A phenomenal amount of blood, sweat and tears have gone into establishing
diversity and equality schemes across the UK. The effort, investment and
commitment among many public and private employers have been impressive in such
a short space of time.
But what difference has it made to progressing towards more diverse and
equitable workplaces? Judging by the latest damning Commission for Racial
Equality report, it has had little impact on the police, with more than 90 per
cent of their race-equality schemes failing to meet minimum legal requirements.
The private sector is also grappling with the practicalities. There has been
a plethora of creative initiatives, but achieving culture shifts and
mainstreaming diversity and equality into organisational structures is proving
a hard nut to crack.
There’s been success in getting business leaders to authorise and sponsor
activity, but we still have a long way to go in getting line managers to
reinforce and own it. Chucking diversity training at the problem may have been
the response by certain less than committed constabularies, but it is quite
obviously not the answer.
Industry chiefs understandably want to know how much transformation has
occurred down the line on race and equality because the development money they
have put in isn’t instantly recognisable on the ground.

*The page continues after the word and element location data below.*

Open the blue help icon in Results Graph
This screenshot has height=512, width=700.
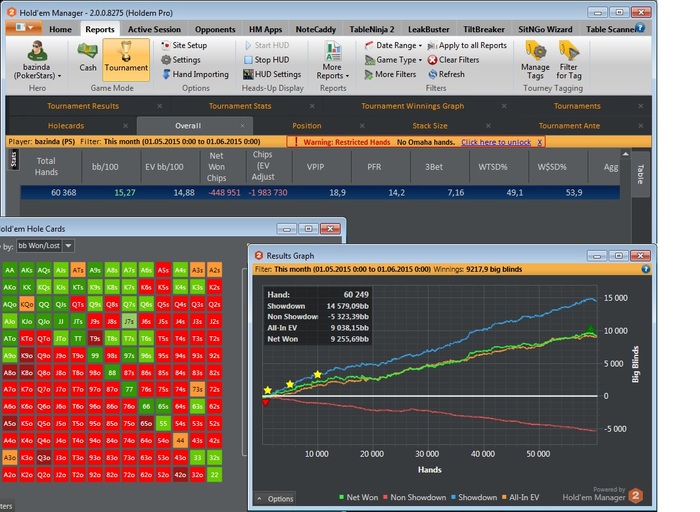pyautogui.click(x=645, y=269)
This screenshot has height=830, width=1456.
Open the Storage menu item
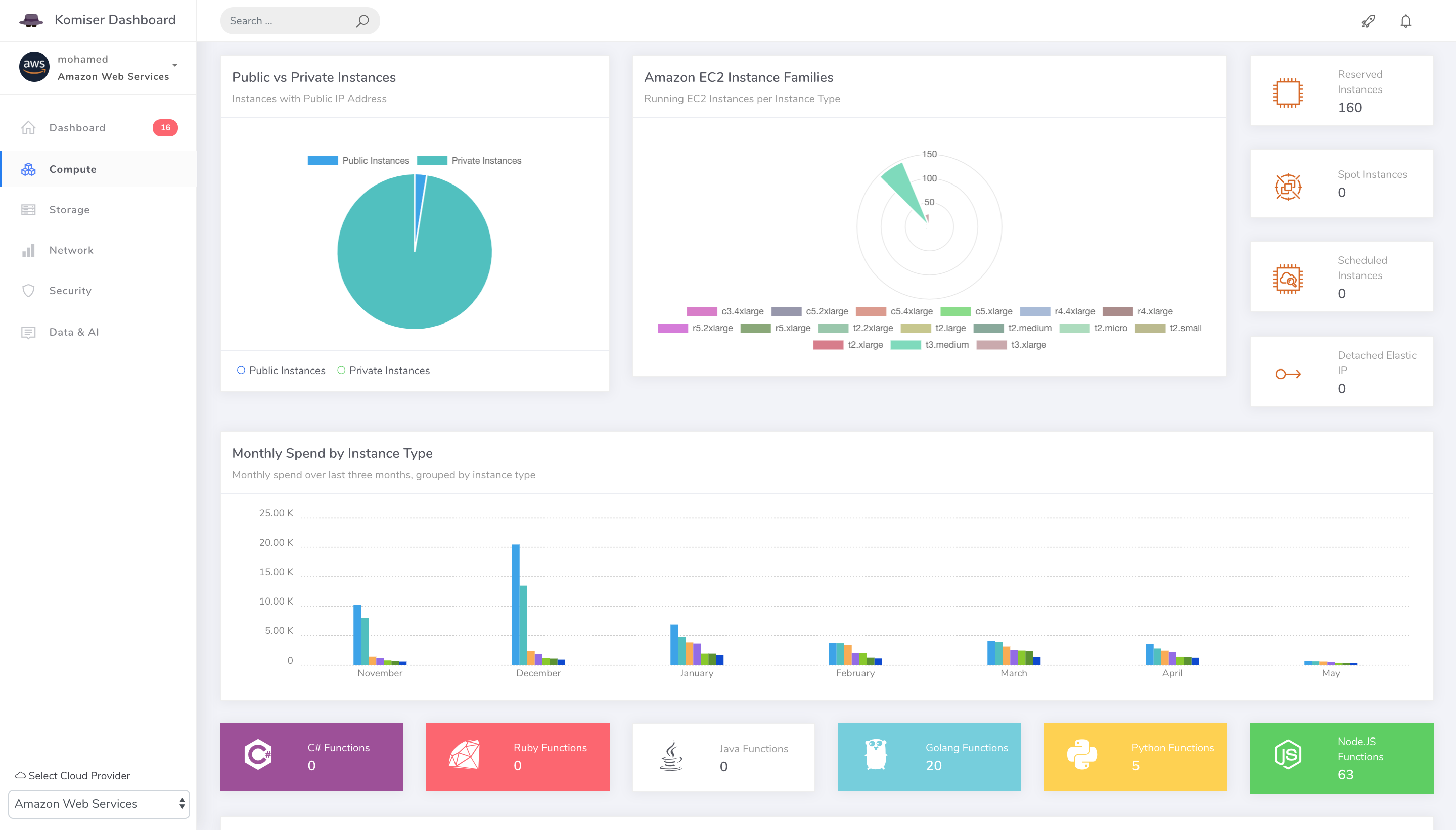pos(69,210)
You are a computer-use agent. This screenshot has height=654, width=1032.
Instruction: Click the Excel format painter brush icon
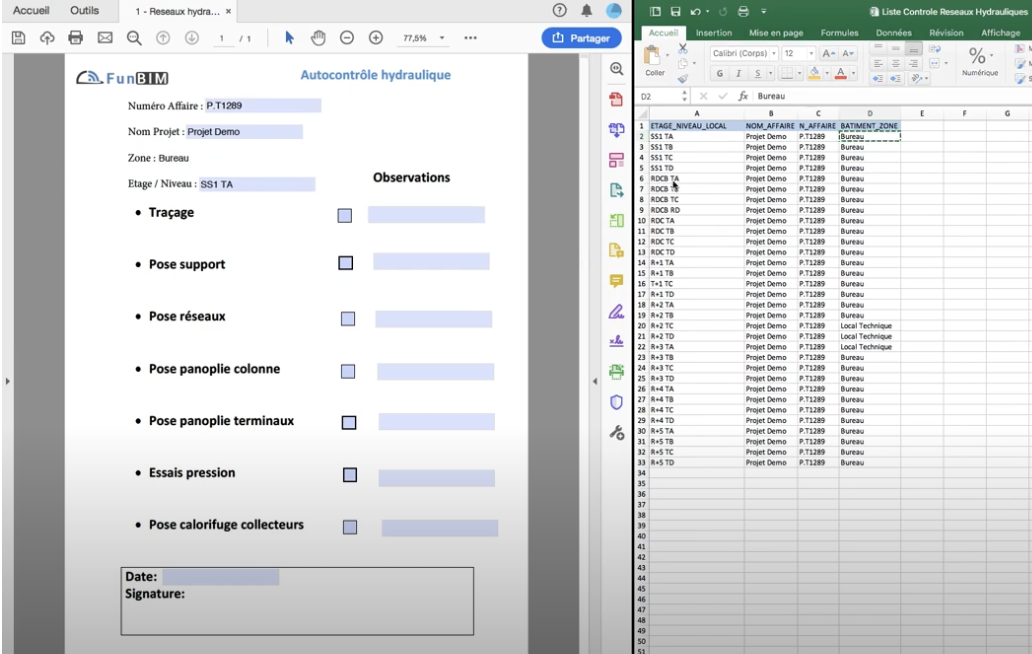pos(683,77)
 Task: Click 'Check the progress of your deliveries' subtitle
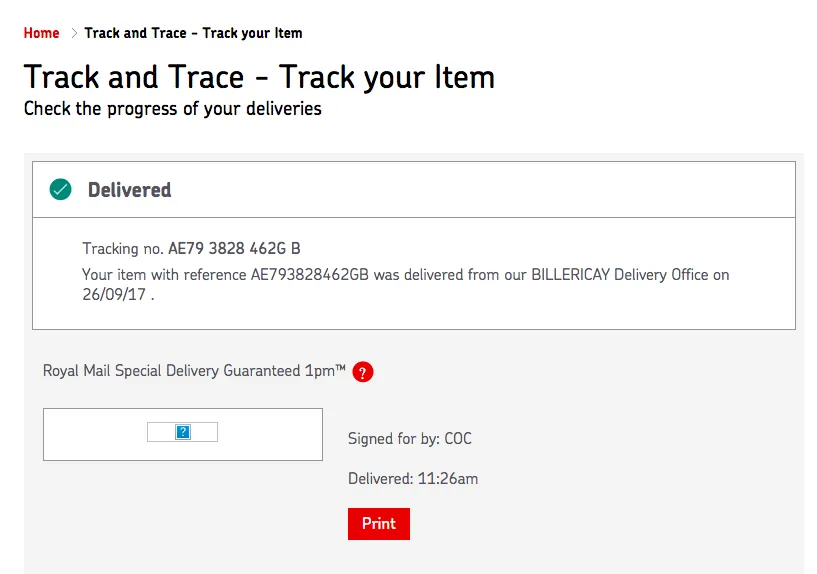(172, 108)
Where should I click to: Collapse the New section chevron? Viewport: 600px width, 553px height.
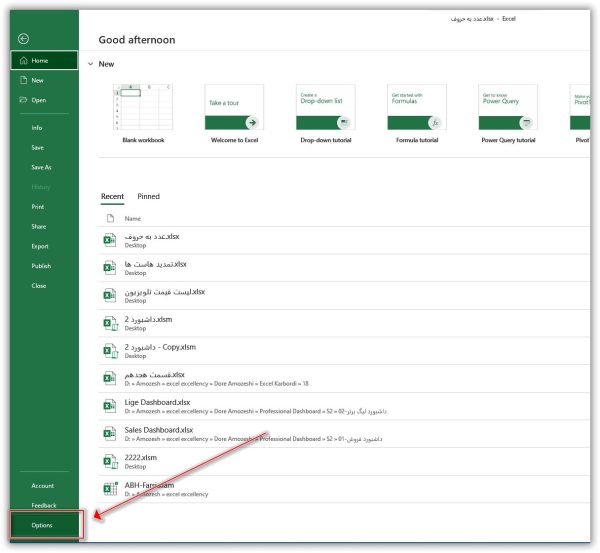90,64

For the police, improvements have not been substantial in the past five
years since the Stephen Lawrence inquiry, and good intentions haven’t been
matched by sufficient action. In the private sector, the big challenge is
building diversity and equality strategies into business plans and performance
measures, and then assessing the impact on organisational results.
Line managers, as always, are the key to embedding new behaviours into the
wiring and plumbing of an organisation. They often want to respond positively
to diversity and equality, but need help in addressing it properly with the
right skills. Some are disadvantaged twice over when they are led by senior
management teams who are at best neutral about it, and at worst, see it as a
load of nonsense.
‘Stealth racism’ is emerging as a new term to describe those who are
prejudiced, but know how to hide it and avoid breaking the law. Clearly, we’re
entering a new tough phase in tackling racism. Zero tolerance is the only
sensible response if the Race Relations Act is to mean anything at all.